Requirements. Quote the following material word for word, keeping every line.

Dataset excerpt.
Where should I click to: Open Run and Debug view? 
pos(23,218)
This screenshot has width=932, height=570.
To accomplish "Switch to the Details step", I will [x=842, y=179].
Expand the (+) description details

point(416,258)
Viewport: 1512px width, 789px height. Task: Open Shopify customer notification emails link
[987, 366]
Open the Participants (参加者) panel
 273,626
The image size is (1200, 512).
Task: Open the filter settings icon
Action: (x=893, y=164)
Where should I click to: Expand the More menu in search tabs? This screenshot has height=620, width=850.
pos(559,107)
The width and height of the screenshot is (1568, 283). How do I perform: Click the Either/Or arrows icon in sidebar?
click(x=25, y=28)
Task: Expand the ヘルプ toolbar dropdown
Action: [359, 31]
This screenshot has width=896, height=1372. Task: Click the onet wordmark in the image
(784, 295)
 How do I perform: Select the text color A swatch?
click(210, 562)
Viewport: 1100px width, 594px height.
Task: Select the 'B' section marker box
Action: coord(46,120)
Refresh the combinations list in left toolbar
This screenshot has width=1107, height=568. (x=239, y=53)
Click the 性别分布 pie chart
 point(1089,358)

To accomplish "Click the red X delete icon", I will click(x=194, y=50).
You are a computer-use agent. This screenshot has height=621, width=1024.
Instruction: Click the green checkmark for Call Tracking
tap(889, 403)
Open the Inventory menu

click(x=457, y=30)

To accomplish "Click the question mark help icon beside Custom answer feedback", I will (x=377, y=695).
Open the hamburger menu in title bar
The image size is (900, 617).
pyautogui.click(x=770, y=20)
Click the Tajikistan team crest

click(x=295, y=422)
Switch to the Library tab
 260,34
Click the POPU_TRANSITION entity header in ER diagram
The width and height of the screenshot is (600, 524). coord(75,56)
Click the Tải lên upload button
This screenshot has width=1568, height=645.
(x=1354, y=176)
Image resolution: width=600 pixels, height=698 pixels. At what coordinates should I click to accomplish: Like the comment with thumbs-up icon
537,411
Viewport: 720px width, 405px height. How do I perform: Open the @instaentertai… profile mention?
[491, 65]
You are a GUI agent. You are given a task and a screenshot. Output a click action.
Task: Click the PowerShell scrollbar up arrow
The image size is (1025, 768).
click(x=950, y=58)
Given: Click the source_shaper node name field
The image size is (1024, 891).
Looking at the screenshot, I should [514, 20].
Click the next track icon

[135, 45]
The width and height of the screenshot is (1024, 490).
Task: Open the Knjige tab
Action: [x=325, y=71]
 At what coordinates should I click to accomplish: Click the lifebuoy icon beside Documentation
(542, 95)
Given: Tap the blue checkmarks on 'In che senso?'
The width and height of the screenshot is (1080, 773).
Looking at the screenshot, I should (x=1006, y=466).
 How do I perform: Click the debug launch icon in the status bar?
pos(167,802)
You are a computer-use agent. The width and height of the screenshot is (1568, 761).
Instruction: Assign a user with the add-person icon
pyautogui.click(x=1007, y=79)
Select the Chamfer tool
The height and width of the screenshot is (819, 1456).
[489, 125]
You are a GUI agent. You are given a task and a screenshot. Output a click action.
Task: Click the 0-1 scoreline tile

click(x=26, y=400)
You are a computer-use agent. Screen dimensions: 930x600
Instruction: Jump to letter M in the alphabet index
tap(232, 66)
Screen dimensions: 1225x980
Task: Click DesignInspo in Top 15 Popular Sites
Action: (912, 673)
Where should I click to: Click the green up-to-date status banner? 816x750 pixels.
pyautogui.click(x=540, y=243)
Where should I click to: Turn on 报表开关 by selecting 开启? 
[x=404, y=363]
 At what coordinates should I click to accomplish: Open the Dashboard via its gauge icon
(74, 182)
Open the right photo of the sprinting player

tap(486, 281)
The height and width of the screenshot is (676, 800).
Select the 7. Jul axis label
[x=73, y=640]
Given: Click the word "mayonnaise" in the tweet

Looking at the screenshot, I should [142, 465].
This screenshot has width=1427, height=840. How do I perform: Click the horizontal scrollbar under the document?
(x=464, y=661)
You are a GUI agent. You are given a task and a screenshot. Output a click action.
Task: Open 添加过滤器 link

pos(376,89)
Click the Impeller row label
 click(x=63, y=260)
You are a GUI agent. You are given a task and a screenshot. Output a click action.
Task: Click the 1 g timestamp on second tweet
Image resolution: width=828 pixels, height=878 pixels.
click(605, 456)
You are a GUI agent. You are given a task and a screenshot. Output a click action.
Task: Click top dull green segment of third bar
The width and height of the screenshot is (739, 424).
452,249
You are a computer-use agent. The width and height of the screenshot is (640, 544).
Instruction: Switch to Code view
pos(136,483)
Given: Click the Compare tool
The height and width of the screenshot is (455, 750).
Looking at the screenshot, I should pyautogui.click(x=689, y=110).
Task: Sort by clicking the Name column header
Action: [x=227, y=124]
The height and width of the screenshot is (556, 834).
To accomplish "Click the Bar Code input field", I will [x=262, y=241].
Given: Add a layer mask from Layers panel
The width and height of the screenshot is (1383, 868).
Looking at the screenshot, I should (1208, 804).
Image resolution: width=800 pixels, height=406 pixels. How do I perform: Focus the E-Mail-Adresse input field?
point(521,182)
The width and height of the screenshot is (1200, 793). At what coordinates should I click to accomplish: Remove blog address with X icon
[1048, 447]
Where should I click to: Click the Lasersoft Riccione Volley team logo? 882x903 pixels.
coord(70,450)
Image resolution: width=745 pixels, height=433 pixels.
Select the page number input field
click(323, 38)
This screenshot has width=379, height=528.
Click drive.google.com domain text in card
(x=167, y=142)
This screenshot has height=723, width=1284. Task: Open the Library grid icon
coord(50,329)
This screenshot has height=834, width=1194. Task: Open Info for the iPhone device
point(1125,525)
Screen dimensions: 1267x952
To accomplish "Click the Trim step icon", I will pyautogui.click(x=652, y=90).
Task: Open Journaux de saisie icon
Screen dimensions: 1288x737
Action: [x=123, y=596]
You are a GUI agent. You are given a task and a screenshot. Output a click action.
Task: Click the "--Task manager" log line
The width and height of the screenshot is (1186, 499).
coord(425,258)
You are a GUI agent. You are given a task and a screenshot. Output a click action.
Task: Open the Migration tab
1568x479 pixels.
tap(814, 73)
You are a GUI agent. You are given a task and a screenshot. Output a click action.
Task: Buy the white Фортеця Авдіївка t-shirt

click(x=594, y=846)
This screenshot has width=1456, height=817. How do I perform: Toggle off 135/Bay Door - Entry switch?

Reply to the exercise.
Where should I click to: Open Run and Debug view? 
pos(23,218)
This screenshot has width=932, height=570.
To accomplish "Switch to the Details step", I will [x=842, y=179].
Expand the (+) description details

point(416,258)
Viewport: 1512px width, 789px height. Task: Open Shopify customer notification emails link
[987, 366]
Open the Participants (参加者) panel
 273,626
The image size is (1200, 512).
Task: Open the filter settings icon
Action: (x=893, y=164)
Where should I click to: Expand the More menu in search tabs? This screenshot has height=620, width=850.
pos(559,107)
The width and height of the screenshot is (1568, 283). How do I perform: Click the Either/Or arrows icon in sidebar?
click(x=25, y=28)
Task: Expand the ヘルプ toolbar dropdown
Action: [359, 31]
This screenshot has width=896, height=1372. Task: Click the onet wordmark in the image
(784, 295)
 How do I perform: Select the text color A swatch?
click(210, 562)
Viewport: 1100px width, 594px height.
Task: Select the 'B' section marker box
Action: coord(46,120)
Refresh the combinations list in left toolbar
This screenshot has width=1107, height=568. (x=239, y=53)
Click the 性别分布 pie chart
 point(1089,358)

To accomplish "Click the red X delete icon", I will click(x=194, y=50).
You are a computer-use agent. This screenshot has height=621, width=1024.
Instruction: Click the green checkmark for Call Tracking
tap(889, 403)
Open the Inventory menu

click(x=457, y=30)

To accomplish "Click the question mark help icon beside Custom answer feedback", I will (x=377, y=695).
Open the hamburger menu in title bar
The image size is (900, 617).
pyautogui.click(x=770, y=20)
Click the Tajikistan team crest

click(x=295, y=422)
Switch to the Library tab
 260,34
Click the POPU_TRANSITION entity header in ER diagram
The width and height of the screenshot is (600, 524). coord(75,56)
Click the Tải lên upload button
This screenshot has width=1568, height=645.
(x=1354, y=176)
Image resolution: width=600 pixels, height=698 pixels. At what coordinates should I click to accomplish: Like the comment with thumbs-up icon
537,411
Viewport: 720px width, 405px height. How do I perform: Open the @instaentertai… profile mention?
[491, 65]
You are a GUI agent. You are given a task and a screenshot. Output a click action.
Task: Click the PowerShell scrollbar up arrow
The image size is (1025, 768).
click(x=950, y=58)
Given: Click the source_shaper node name field
The image size is (1024, 891).
Looking at the screenshot, I should [514, 20].
Click the next track icon

[135, 45]
The width and height of the screenshot is (1024, 490).
Task: Open the Knjige tab
Action: [x=325, y=71]
 At what coordinates should I click to accomplish: Click the lifebuoy icon beside Documentation
(542, 95)
Given: Tap the blue checkmarks on 'In che senso?'
The width and height of the screenshot is (1080, 773).
Looking at the screenshot, I should (x=1006, y=466).
 How do I perform: Click the debug launch icon in the status bar?
pos(167,802)
You are a computer-use agent. The width and height of the screenshot is (1568, 761).
Instruction: Assign a user with the add-person icon
pyautogui.click(x=1007, y=79)
Select the Chamfer tool
The height and width of the screenshot is (819, 1456).
[489, 125]
You are a GUI agent. You are given a task and a screenshot. Output a click action.
Task: Click the 0-1 scoreline tile

click(x=26, y=400)
You are a computer-use agent. Screen dimensions: 930x600
Instruction: Jump to letter M in the alphabet index
tap(232, 66)
Screen dimensions: 1225x980
Task: Click DesignInspo in Top 15 Popular Sites
Action: (912, 673)
Where should I click to: Click the green up-to-date status banner? 816x750 pixels.
pyautogui.click(x=540, y=243)
Where should I click to: Turn on 报表开关 by selecting 开启? 
[x=404, y=363]
 At what coordinates should I click to accomplish: Open the Dashboard via its gauge icon
(74, 182)
Open the right photo of the sprinting player

tap(486, 281)
The height and width of the screenshot is (676, 800).
Select the 7. Jul axis label
[x=73, y=640]
Given: Click the word "mayonnaise" in the tweet

Looking at the screenshot, I should [142, 465].
This screenshot has width=1427, height=840. How do I perform: Click the horizontal scrollbar under the document?
(x=464, y=661)
You are a GUI agent. You are given a task and a screenshot. Output a click action.
Task: Open 添加过滤器 link

pos(376,89)
Click the Impeller row label
 click(x=63, y=260)
You are a GUI agent. You are given a task and a screenshot. Output a click action.
Task: Click the 1 g timestamp on second tweet
Image resolution: width=828 pixels, height=878 pixels.
click(605, 456)
You are a GUI agent. You are given a task and a screenshot. Output a click action.
Task: Click top dull green segment of third bar
The width and height of the screenshot is (739, 424).
452,249
You are a computer-use agent. The width and height of the screenshot is (640, 544).
Instruction: Switch to Code view
pos(136,483)
Given: Click the Compare tool
The height and width of the screenshot is (455, 750).
Looking at the screenshot, I should pyautogui.click(x=689, y=110).
Task: Sort by clicking the Name column header
Action: [x=227, y=124]
The height and width of the screenshot is (556, 834).
To accomplish "Click the Bar Code input field", I will [x=262, y=241].
Given: Add a layer mask from Layers panel
The width and height of the screenshot is (1383, 868).
Looking at the screenshot, I should (1208, 804).
Image resolution: width=800 pixels, height=406 pixels. How do I perform: Focus the E-Mail-Adresse input field?
point(521,182)
The width and height of the screenshot is (1200, 793). At what coordinates should I click to accomplish: Remove blog address with X icon
[1048, 447]
Where should I click to: Click the Lasersoft Riccione Volley team logo? 882x903 pixels.
coord(70,450)
Image resolution: width=745 pixels, height=433 pixels.
Select the page number input field
click(323, 38)
This screenshot has width=379, height=528.
Click drive.google.com domain text in card
(x=167, y=142)
This screenshot has height=723, width=1284. Task: Open the Library grid icon
coord(50,329)
This screenshot has height=834, width=1194. Task: Open Info for the iPhone device
point(1125,525)
Screen dimensions: 1267x952
To accomplish "Click the Trim step icon", I will pyautogui.click(x=652, y=90).
Task: Open Journaux de saisie icon
Screen dimensions: 1288x737
Action: [x=123, y=596]
You are a GUI agent. You are given a task and a screenshot. Output a click action.
Task: Click the "--Task manager" log line
The width and height of the screenshot is (1186, 499).
coord(425,258)
You are a GUI agent. You are given a task and a screenshot. Output a click action.
Task: Open the Migration tab
1568x479 pixels.
tap(814, 73)
You are a GUI agent. You are given a task and a screenshot. Output a click action.
Task: Buy the white Фортеця Авдіївка t-shirt

click(x=594, y=846)
This screenshot has width=1456, height=817. How do I perform: Toggle off 135/Bay Door - Entry switch?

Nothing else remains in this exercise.